Tuesday, September 19, 2006

Personal web-crawler/indexers

The WWW has been around for over a decade now. Crawling and indexing ought to be pretty standard at this point in life, you ought be able to just find one and use it. But that turns out to be A LOT harder than you'd think. Does it take an Advanced Degree (tm) to figure it out? Yes, it does.

I was hoping it didn't, however.

Well, in some sense, it doesn't, until you want to index Acrobat/PDF files and MS Word docs, too. That's where the real trouble starts. There are a number of crawler tools, and really just one indexer (Lucene). But there are very few tools that are combined crawler-indexers.

I didn't investigate them all, so some of my conclusions aren't 100% correct. But for those I did investigate, they all fell rather short of my goals.

So what were my goals?

1) more or less like Google (R)
2) easy to use
3) filter-limitable to an internal website (don't want to index the world)
4) must be able to extract and index the contents of PDF and Word (ppt too would be nice)
5) cost $0 (Google mini appliance is $2k-10k)
6) continuous incremental crawl/index
7) written in Java if I have to do coding
8) web-based interface for search/retrieval

Lucene supplies #8, which is good. I could have written one, not that hard. It's java, which is #7, when combined with a java crawler. #6 comes about as a result of my coding, along with some mods i needed in order to do #4, and solve some other issues (having it only run at night, since that server is occasionally busy during the day, and the search/retrieve functions need to run during the day but not at night). Cost is nothing but my time. PDF/Word extract comes from a couple of other programs--pdf2text, and antiword; both have known failure rates, but work most of the time. #3 is from my own coding, and #2 and #1 are likewise.

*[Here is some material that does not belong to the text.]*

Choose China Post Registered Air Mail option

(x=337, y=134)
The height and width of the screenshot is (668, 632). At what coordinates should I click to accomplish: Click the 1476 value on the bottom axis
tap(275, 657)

Result: other tools I tried claimed to do what I wanted, but didn't. the biggest one of the bunch, nutch, doesn't do PDF/Word, and although some online doc suggests it does, I wasn't able to figure that out. other tools didn't even claim to do PDF/Word, so they only got limited attention. Nutch did do the crawl and index just fine, as well as search and retrieval. but...gotta have PDF and Word. There's a tool I didn't try out, Lius, because I found out about it a lot later, after I ad done nearly all the requisite coding. It too claims to do PDF and Word, and might be better than nutch...too late now.

anyway...if you are interested in my code for this, just email me. I'm happy to give it to you. Parts are sloppy, I warn you. However, it does a good job.

But it did take an Advanced Degree (tm), because of the amount of coding I had to do. Well, that's something I'm good at.